> _Exercise prompt_
Every record must be written out once more, with nothing added or omitted.

[Stored records]
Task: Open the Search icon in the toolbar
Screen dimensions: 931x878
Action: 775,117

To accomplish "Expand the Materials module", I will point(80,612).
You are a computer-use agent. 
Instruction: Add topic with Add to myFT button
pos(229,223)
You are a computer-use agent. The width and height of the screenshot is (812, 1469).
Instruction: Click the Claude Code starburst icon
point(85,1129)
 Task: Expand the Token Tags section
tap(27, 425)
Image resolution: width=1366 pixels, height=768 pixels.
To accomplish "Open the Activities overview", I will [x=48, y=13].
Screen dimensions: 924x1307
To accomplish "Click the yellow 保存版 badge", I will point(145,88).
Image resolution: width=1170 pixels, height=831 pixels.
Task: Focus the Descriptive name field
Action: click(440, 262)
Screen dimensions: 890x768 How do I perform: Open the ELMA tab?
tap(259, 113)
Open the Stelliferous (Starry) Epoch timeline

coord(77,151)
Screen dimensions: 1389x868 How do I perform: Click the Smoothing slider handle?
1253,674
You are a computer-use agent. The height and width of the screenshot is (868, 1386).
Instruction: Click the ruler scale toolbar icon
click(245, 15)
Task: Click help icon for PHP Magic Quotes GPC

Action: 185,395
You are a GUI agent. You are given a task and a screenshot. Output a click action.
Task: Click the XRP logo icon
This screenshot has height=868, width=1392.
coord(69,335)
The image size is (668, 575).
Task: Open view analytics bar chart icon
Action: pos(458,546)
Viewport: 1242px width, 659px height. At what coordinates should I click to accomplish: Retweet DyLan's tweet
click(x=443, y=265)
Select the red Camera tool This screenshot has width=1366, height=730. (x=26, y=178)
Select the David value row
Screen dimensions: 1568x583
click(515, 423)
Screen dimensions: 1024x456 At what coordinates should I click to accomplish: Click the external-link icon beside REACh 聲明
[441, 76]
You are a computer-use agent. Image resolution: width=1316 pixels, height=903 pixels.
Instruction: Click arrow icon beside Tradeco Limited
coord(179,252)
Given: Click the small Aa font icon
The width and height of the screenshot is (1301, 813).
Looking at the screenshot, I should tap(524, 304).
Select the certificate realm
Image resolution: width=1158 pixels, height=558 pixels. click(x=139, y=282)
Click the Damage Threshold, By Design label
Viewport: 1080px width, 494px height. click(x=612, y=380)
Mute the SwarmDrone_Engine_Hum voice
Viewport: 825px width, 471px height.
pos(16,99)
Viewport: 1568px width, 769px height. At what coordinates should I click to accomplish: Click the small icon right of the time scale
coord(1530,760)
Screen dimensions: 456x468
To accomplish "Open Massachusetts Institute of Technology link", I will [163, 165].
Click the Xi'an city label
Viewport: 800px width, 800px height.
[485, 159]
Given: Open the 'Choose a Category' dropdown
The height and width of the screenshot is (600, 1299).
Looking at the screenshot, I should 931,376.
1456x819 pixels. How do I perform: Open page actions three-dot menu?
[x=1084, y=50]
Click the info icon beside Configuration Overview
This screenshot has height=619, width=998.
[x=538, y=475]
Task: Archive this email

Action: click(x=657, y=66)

> _Your solution_
Task: Open the Search icon in the toolbar
Screen dimensions: 931x878
Action: 775,117

To accomplish "Expand the Materials module", I will point(80,612).
You are a computer-use agent. 
Instruction: Add topic with Add to myFT button
pos(229,223)
You are a computer-use agent. The width and height of the screenshot is (812, 1469).
Instruction: Click the Claude Code starburst icon
point(85,1129)
 Task: Expand the Token Tags section
tap(27, 425)
Image resolution: width=1366 pixels, height=768 pixels.
To accomplish "Open the Activities overview", I will [x=48, y=13].
Screen dimensions: 924x1307
To accomplish "Click the yellow 保存版 badge", I will point(145,88).
Image resolution: width=1170 pixels, height=831 pixels.
Task: Focus the Descriptive name field
Action: click(440, 262)
Screen dimensions: 890x768 How do I perform: Open the ELMA tab?
tap(259, 113)
Open the Stelliferous (Starry) Epoch timeline

coord(77,151)
Screen dimensions: 1389x868 How do I perform: Click the Smoothing slider handle?
1253,674
You are a computer-use agent. The height and width of the screenshot is (868, 1386).
Instruction: Click the ruler scale toolbar icon
click(245, 15)
Task: Click help icon for PHP Magic Quotes GPC

Action: 185,395
You are a GUI agent. You are given a task and a screenshot. Output a click action.
Task: Click the XRP logo icon
This screenshot has height=868, width=1392.
coord(69,335)
The image size is (668, 575).
Task: Open view analytics bar chart icon
Action: pos(458,546)
Viewport: 1242px width, 659px height. At what coordinates should I click to accomplish: Retweet DyLan's tweet
click(x=443, y=265)
Select the red Camera tool This screenshot has width=1366, height=730. (x=26, y=178)
Select the David value row
Screen dimensions: 1568x583
click(515, 423)
Screen dimensions: 1024x456 At what coordinates should I click to accomplish: Click the external-link icon beside REACh 聲明
[441, 76]
You are a computer-use agent. Image resolution: width=1316 pixels, height=903 pixels.
Instruction: Click arrow icon beside Tradeco Limited
coord(179,252)
Given: Click the small Aa font icon
The width and height of the screenshot is (1301, 813).
Looking at the screenshot, I should tap(524, 304).
Select the certificate realm
Image resolution: width=1158 pixels, height=558 pixels. click(x=139, y=282)
Click the Damage Threshold, By Design label
Viewport: 1080px width, 494px height. click(x=612, y=380)
Mute the SwarmDrone_Engine_Hum voice
Viewport: 825px width, 471px height.
pos(16,99)
Viewport: 1568px width, 769px height. At what coordinates should I click to accomplish: Click the small icon right of the time scale
coord(1530,760)
Screen dimensions: 456x468
To accomplish "Open Massachusetts Institute of Technology link", I will [163, 165].
Click the Xi'an city label
Viewport: 800px width, 800px height.
[485, 159]
Given: Open the 'Choose a Category' dropdown
The height and width of the screenshot is (600, 1299).
Looking at the screenshot, I should 931,376.
1456x819 pixels. How do I perform: Open page actions three-dot menu?
[x=1084, y=50]
Click the info icon beside Configuration Overview
This screenshot has height=619, width=998.
[x=538, y=475]
Task: Archive this email

Action: click(x=657, y=66)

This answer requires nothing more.